Refinancing Real Estate Investments Is Better
If you refinance, even without paying a penny in taxes, you can get much of your gain out of the property. In fact, it is not a taxable event to borrow money. You can still keep your rentals even if you take your loan proceeds and spend them any way you want. Don’t you think that sounds better than losing a big chunk of your equity to taxes?
Let’s try to look at an example. We’ll suppose you have owned a small apartment building for several years. Let’s say you bought it for $340,000, with a down payment of $80,000. During that time, interest rates were at 9.5% and this gives you a payment of $2,106 monthly on the balance of $260,00 (30 year amortization).
You now owe $220,000 and the property is worth $560,000. Your cash flow is around $2000/month. Question is, how do you get at some of that equity? If you sell, you will pay a bit part of the profit in taxes and you will also give up the income. What happens if you refinance?
If a 70% value is what the bank will loan you, then that would be $392,000. Pay off the first mortgage, and you are left with $172,000. There are no taxes due and you can spend it any way you want.
When interest rates are low, then it gets even better.
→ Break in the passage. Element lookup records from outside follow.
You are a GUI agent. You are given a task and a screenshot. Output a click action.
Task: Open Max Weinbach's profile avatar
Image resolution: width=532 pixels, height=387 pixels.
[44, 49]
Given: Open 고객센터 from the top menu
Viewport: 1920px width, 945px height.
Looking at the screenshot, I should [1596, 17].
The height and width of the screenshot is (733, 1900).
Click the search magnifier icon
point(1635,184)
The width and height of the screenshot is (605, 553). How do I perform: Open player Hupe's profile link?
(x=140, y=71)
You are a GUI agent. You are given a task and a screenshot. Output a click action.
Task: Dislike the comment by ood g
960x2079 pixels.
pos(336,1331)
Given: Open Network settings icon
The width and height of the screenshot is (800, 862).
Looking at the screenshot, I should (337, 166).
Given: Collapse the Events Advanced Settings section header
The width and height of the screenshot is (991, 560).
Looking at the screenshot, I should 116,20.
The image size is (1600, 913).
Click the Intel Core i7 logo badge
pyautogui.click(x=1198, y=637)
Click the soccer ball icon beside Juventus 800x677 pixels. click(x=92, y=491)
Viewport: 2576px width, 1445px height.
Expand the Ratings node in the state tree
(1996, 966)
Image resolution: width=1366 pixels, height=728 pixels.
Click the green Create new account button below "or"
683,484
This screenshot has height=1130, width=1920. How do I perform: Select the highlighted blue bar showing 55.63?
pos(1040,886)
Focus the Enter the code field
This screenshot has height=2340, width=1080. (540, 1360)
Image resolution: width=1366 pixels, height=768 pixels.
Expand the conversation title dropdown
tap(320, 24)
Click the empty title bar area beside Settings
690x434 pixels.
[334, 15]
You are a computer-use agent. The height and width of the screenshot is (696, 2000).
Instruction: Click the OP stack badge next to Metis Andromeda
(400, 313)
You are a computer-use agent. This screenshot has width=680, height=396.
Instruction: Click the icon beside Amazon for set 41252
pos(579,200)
If the new interest rate is 6.5%, your new payment will be $2295. In other words, you still have over $1,800 cash flow each month from an inflation-indexed retirement plan and you get $172,000 to spend any way you want.
Here is an even better scenario. For high-return upgrades to the property such as carports and a laundry room, spend $50,000 of the loan and raise the rents. You could have $122,000 left over to spend any way you want, AND have higher cash flow than before! Isn’t that sound better than selling your retirement plan? When you want that cash, consider refinancing real estate investments.